# alright I've got one chance-



## Otter (Jun 18, 2004)

Me and the Mrs. are coming down for easter weekend to plan our wedding down there. But I managed one night (sunday) to fish with my brother and pops.

Where is the best lighted pier in east central where we could get some pullage? 

Thanks for your guys help in the past!

Nick


----------



## Reelbehind (Jul 30, 2003)

Don't know if these are the best, but the Cocoa Beach pier has been kind to me in the past, as have the Ocean Pier in Daytona and the Sunglow Pier in Port Orange. Don't remember the hours of operations, or how much it costs to get on these piers but i have done well on all three. Caught my first TripleTail at Cocoa!


----------



## Otter (Jun 18, 2004)

*awesome bro*

are they all lighted / open all night?


----------



## Reelbehind (Jul 30, 2003)

They change so much i really can't say.
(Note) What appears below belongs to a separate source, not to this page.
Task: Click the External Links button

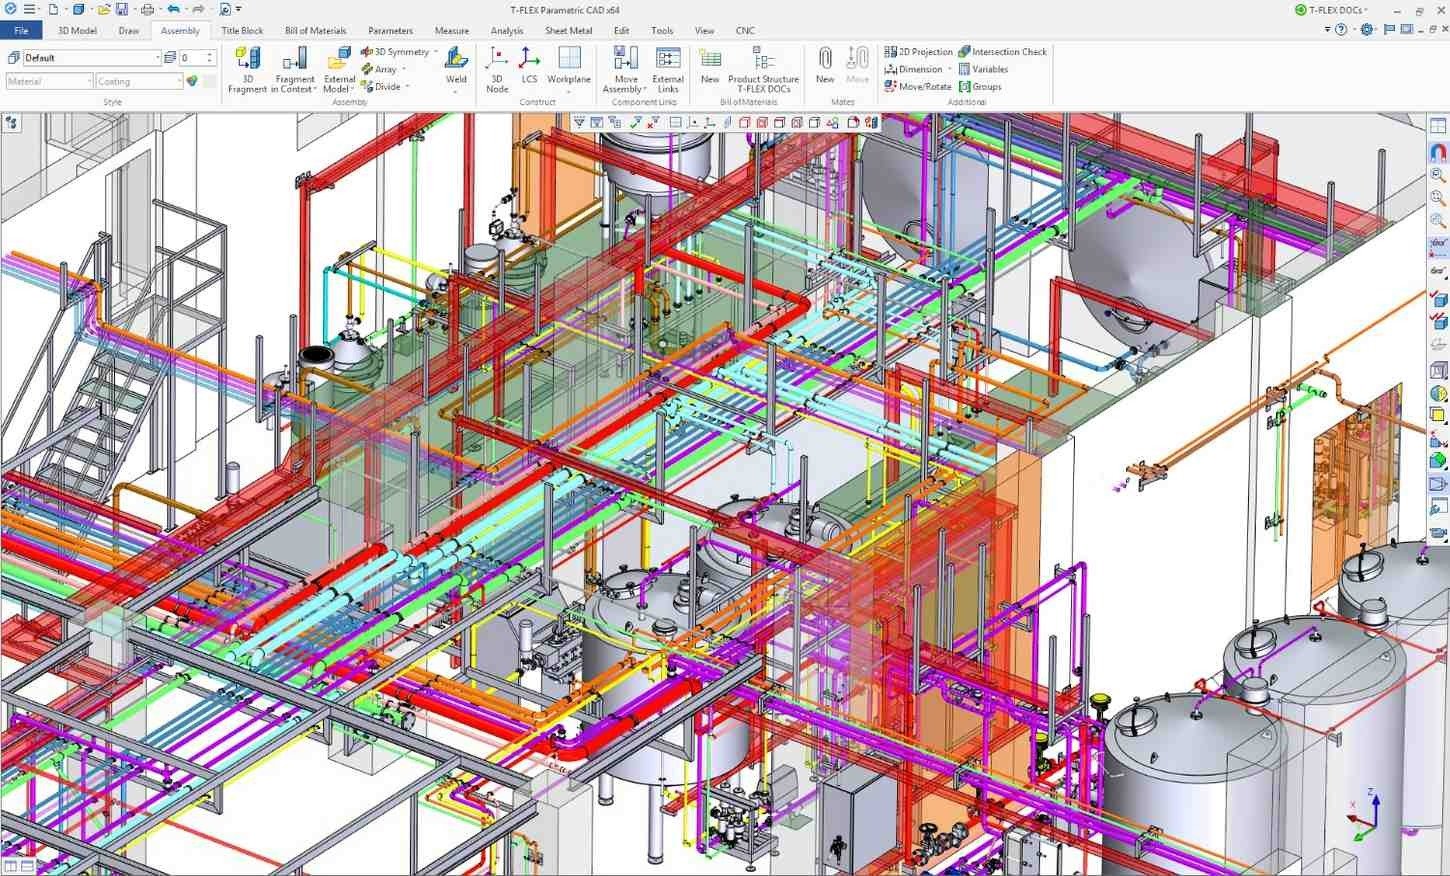Action: (x=667, y=70)

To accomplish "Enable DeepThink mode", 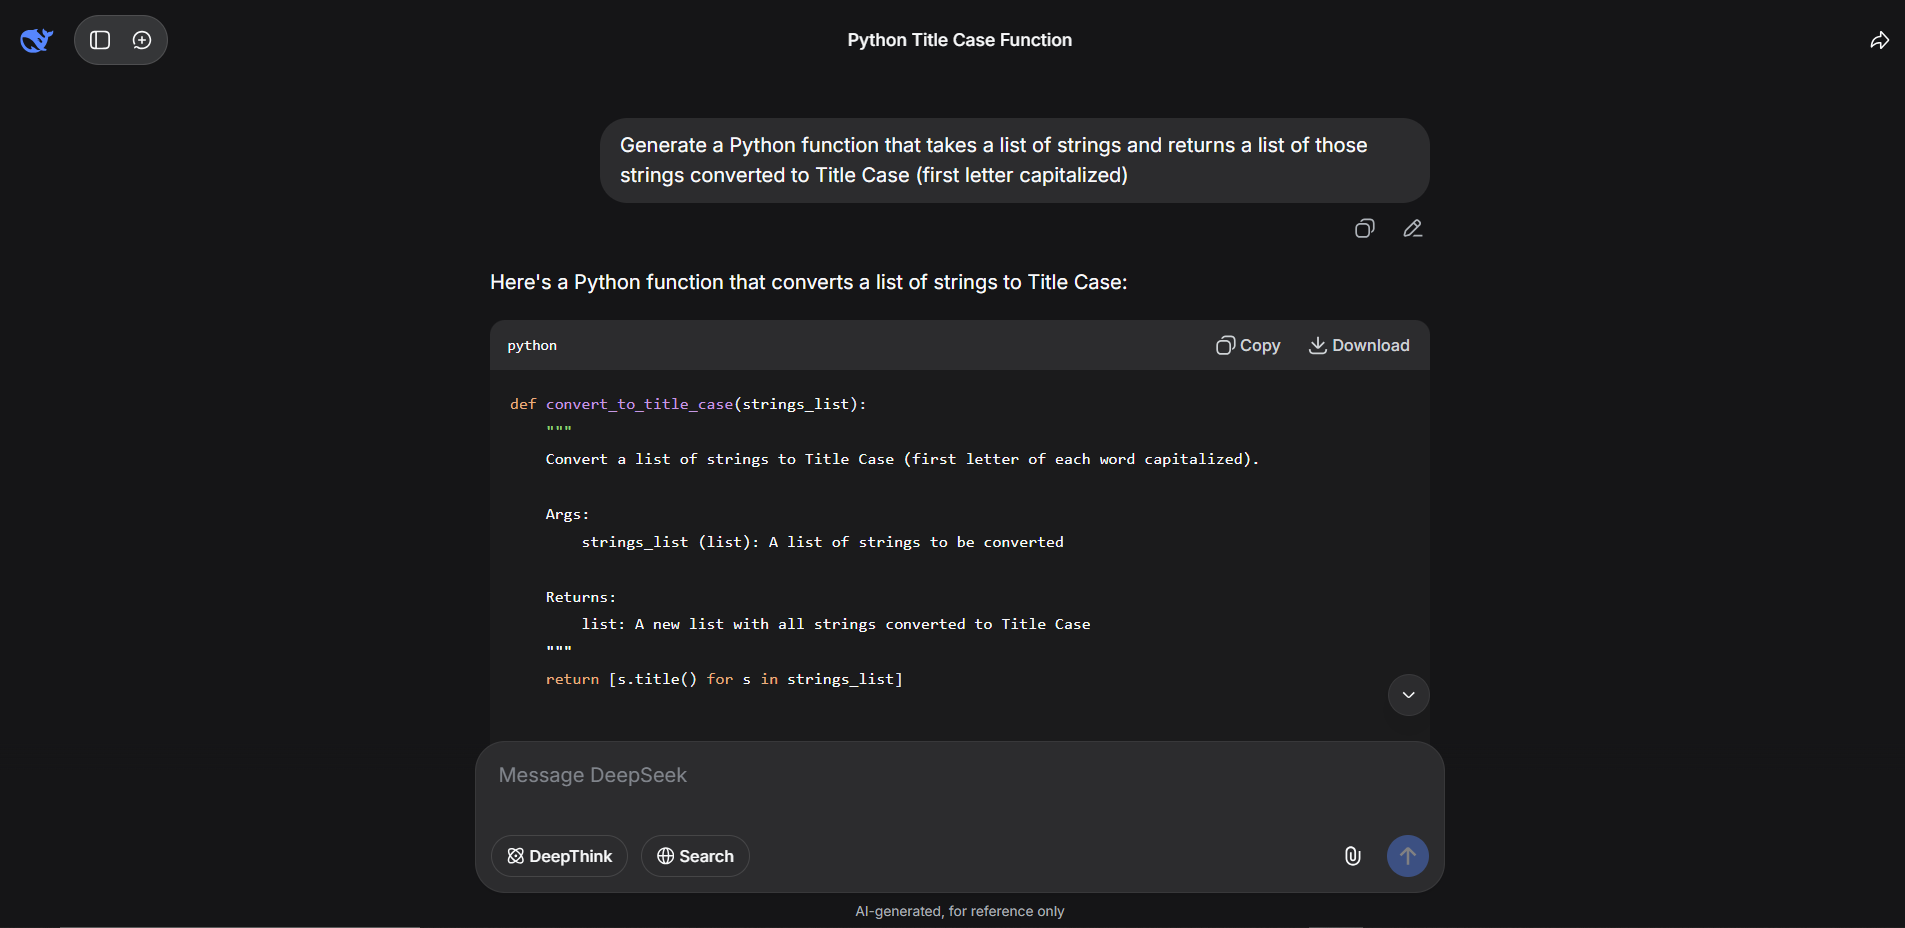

Been a while since i've fished these piers. Got into surf fishing and i have not been back.


----------



## Otter (Jun 18, 2004)

*Just gave them a call*

http://www.cocoabeachpier.com/fishing.html

it's lighted and open 24/7. 

What should we target next sunday night out there??


----------



## Reelbehind (Jul 30, 2003)

Otter,there are Snook under the pier but you have to fish from the beach, wade out a little bit and cast plugs under the pier. On the pier there are Sheepshead around the pilings, bring Fiddler Crabs and fish as close to the pilings as possible. Start 3 or 4 feet below the surface if you don't get a bite lower the bait a few feet and keep trying. Flounder are around the pier also, live Shrimp and Finger Mullet are the keys here. Sliding Sinker Rigs are what you want to use. Cast away from the pier but not to far as they are most often caught right next to it, when bait hits bottom Slowly reel your bait in stopping every few feet, Flounder that are active will hit as you are reeling, the lazy one's when you stop. Do not bring your bait up untill it is almost under the pier. You can also catch Whiting, Black Drum, RedFish, Spot,Croaker,BlueFish, Shark,maybe a Pompano. It all depends on what is running at the time you go there. Like i said i have done well there in the past, just have not been there in a while. Good luck![ Oh on the wedding also]


----------



## KodiakZach (Mar 16, 2005)

Sunglow is not 24x7, but it is lighted and cost $4 per person to fish.


----------



## Otter (Jun 18, 2004)

thx y'all, I'll be there this weekend, and I think we're set on Koko.

What's on the menu this month though? Snook?


----------



## KodiakZach (Mar 16, 2005)

Whiting, Bluefish, Sheepshead, Drum, Pompano. It's doubtful you will catch snook off the Cocoa pier. If you want to catch snook, go night fishing lighted docks on the Intracoastal.


----------